Zhitong Finance App learned that Paramount Universal (para.us) announced its third-quarter financial report before the market opens on Friday, Eastern Time. Quarterly revenue fell short of expectations as box office revenue was not a big success and a decline in cable television offset better-than-expected subscriber growth for streaming services following the return of NFL content. Data show that Paramount Universal's Q3 revenue was US$6.731 billion, lower than the expected US$6.95 billion, and non-GAAP earnings per share were US$0.49, exceeding the market consensus of US$0.24.
Financial reports showed that third-quarter revenue from the television media business, which includes CBS and MTV, fell 6% due to lower advertiser spending, declining subscriber numbers and a lack of paid boxing events. Customers have been canceling cable TV subscriptions in favor of streaming platforms, eroding the lucrative profit engines of traditional media companies even as they continue to work to improve margins in their streaming businesses.
The streaming business reported adjusted operating income of $49 million in the quarter, compared with a loss of $238 million in the same period last year, marking the company's second consecutive quarter of profitability. Analysts had expected the company to lose $160.1 million, according to data compiled by lseg.
Its streaming unit benefited in the quarter from price increases on flagship streaming platform Paramount+, sports content such as the National Football League (NFL) and the second season of crime drama "Tulsa Kings."
The company's paramount+ added 3.5 million users in the quarter, after losing 2.8 million users in the previous quarter, and now has a total of 72 million subscribers. According to visible alpha data, the number of new users was higher than expected at 2.46 million.
In addition, its film entertainment business revenue fell by 34%, affected by the reduction in the number of film releases and the decline in home entertainment business revenue. In the third quarter, the animated film "Transformers 1" was released in major theaters and grossed US$127 million at the global box office.
Paramount and Skydance Media agreed in July this year to merge and form a new entity to enhance the media giant's content creation capabilities and expand its digital platforms including Paramount+ and PlutoTV. Paramount said on Friday that the deal, which is expected to close in the first half of next year, is still subject to regulatory approvals and customary closing conditions. Until then, Paramount will continue to operate as normal.
Meanwhile, Paramount co-chief executives Brian Robbins, George Cheeks and Chris McCarthy are planning to cut 15% of their U.S. workforce , which employs approximately 2,000 people, and aims to save $500 million in annual operating costs. The layoffs will focus on cutting redundant functions and streamlining the company's teams, with areas including marketing and communications, finance, legal and technology.
Zhitong Finance App learned that Paramount Universal (para.us) announced its third-quarter financial report before the market opens on Friday, Eastern Time. Quarterly revenue fell short of expectations as box office revenue was not a big success and a decline in cable television offset better-than-expected subscriber growth for streaming services following the return of NFL content. Data show that Paramount Universal's Q3 revenue was US$6.731 billion, lower than the expected US$6.95 billion, and non-GAAP earnings per share were US$0.49, exceeding the market consensus of US$0.24.
Financial reports showed that third-quarter revenue from the television media business, which includes CBS and MTV, fell 6% due to lower advertiser spending, declining subscriber numbers and a lack of paid boxing events.
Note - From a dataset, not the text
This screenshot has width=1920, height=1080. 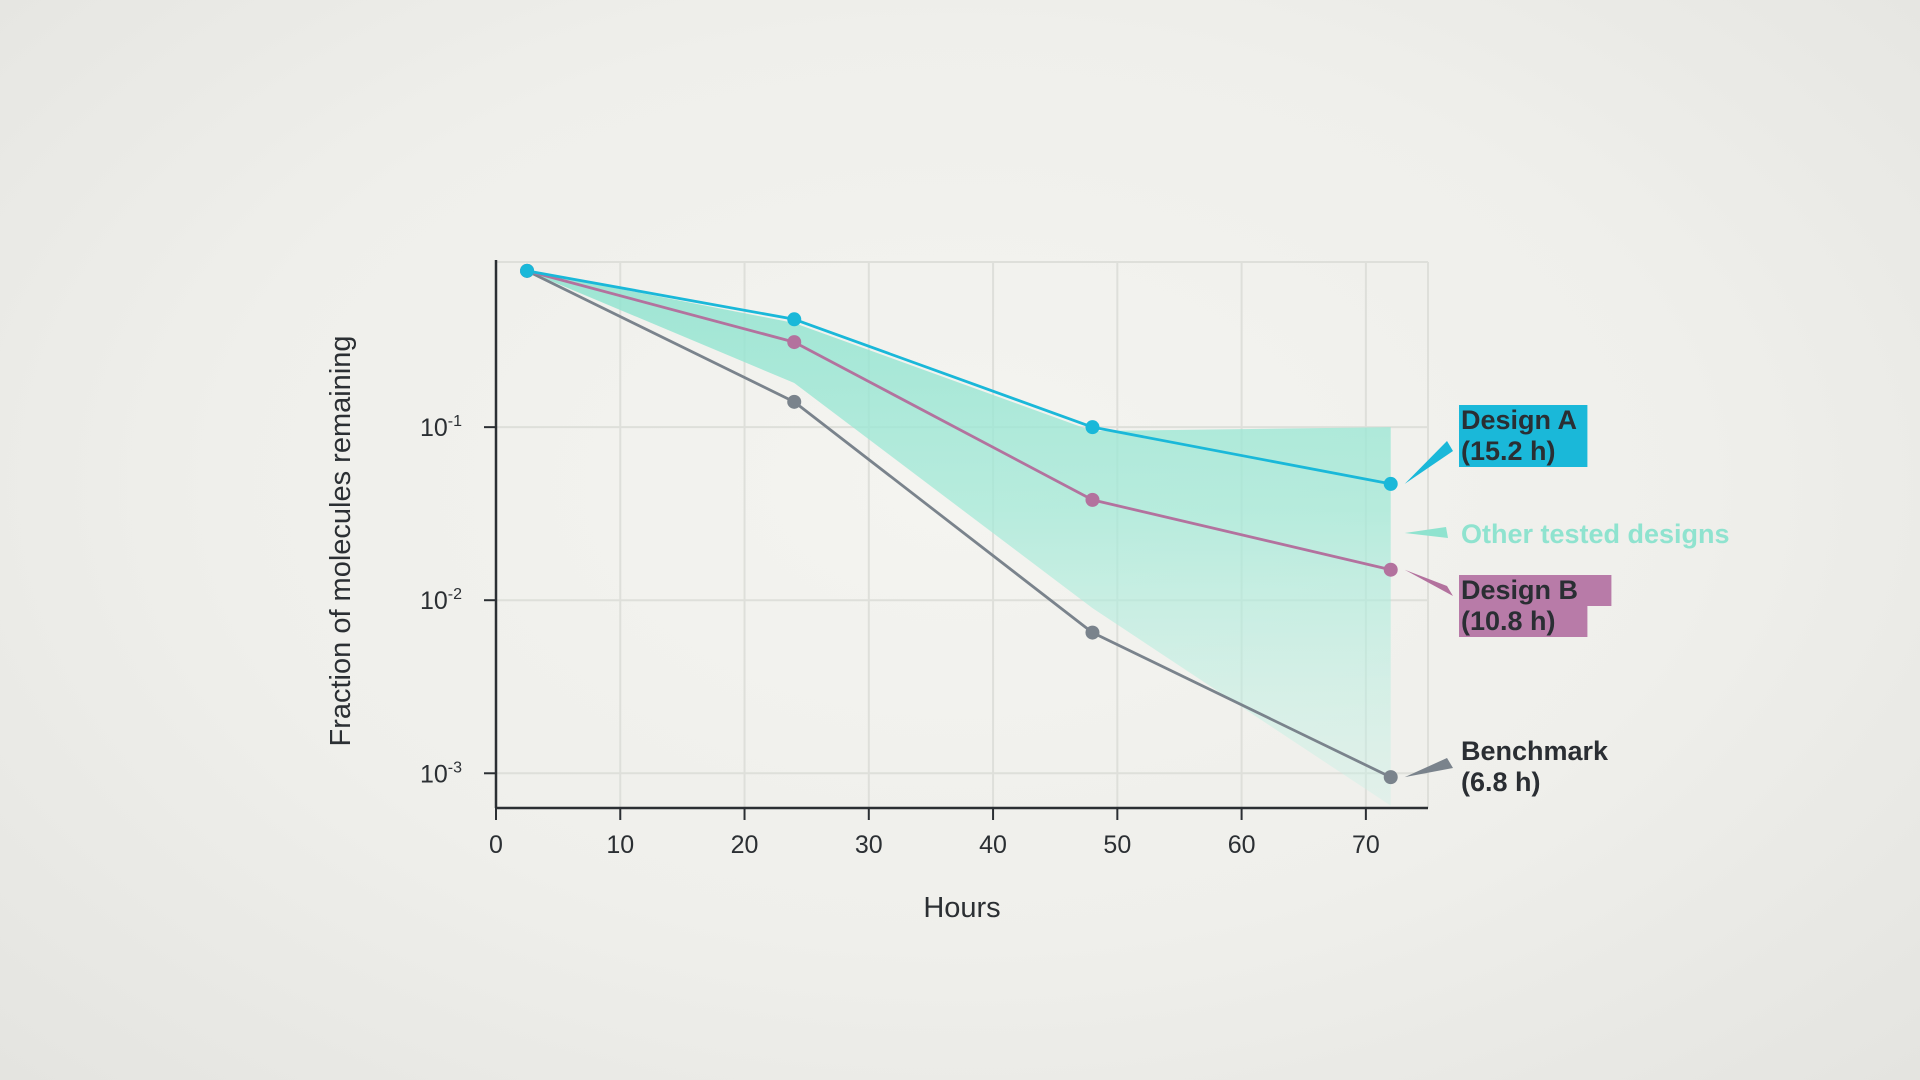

Customers have been canceling cable TV subscriptions in favor of streaming platforms, eroding the lucrative profit engines of traditional media companies even as they continue to work to improve margins in their streaming businesses.
The streaming business reported adjusted operating income of $49 million in the quarter, compared with a loss of $238 million in the same period last year, marking the company's second consecutive quarter of profitability. Analysts had expected the company to lose $160.1 million, according to data compiled by lseg.
Its streaming unit benefited in the quarter from price increases on flagship streaming platform Paramount+, sports content such as the National Football League (NFL) and the second season of crime drama "Tulsa Kings."
The company's paramount+ added 3.5 million users in the quarter, after losing 2.8 million users in the previous quarter, and now has a total of 72 million subscribers. According to visible alpha data, the number of new users was higher than expected at 2.46 million.
In addition, its film entertainment business revenue fell by 34%, affected by the reduction in the number of film releases and the decline in home entertainment business revenue. In the third quarter, the animated film "Transformers 1" was released in major theaters and grossed US$127 million at the global box office.
Paramount and Skydance Media agreed in July this year to merge and form a new entity to enhance the media giant's content creation capabilities and expand its digital platforms including Paramount+ and PlutoTV. Paramount said on Friday that the deal, which is expected to close in the first half of next year, is still subject to regulatory approvals and customary closing conditions. Until then, Paramount will continue to operate as normal.
Meanwhile, Paramount co-chief executives Brian Robbins, George Cheeks and Chris McCarthy are planning to cut 15% of their U.S. workforce , which employs approximately 2,000 people, and aims to save $500 million in annual operating costs. The layoffs will focus on cutting redundant functions and streamlining the company's teams, with areas including marketing and communications, finance, legal and technology.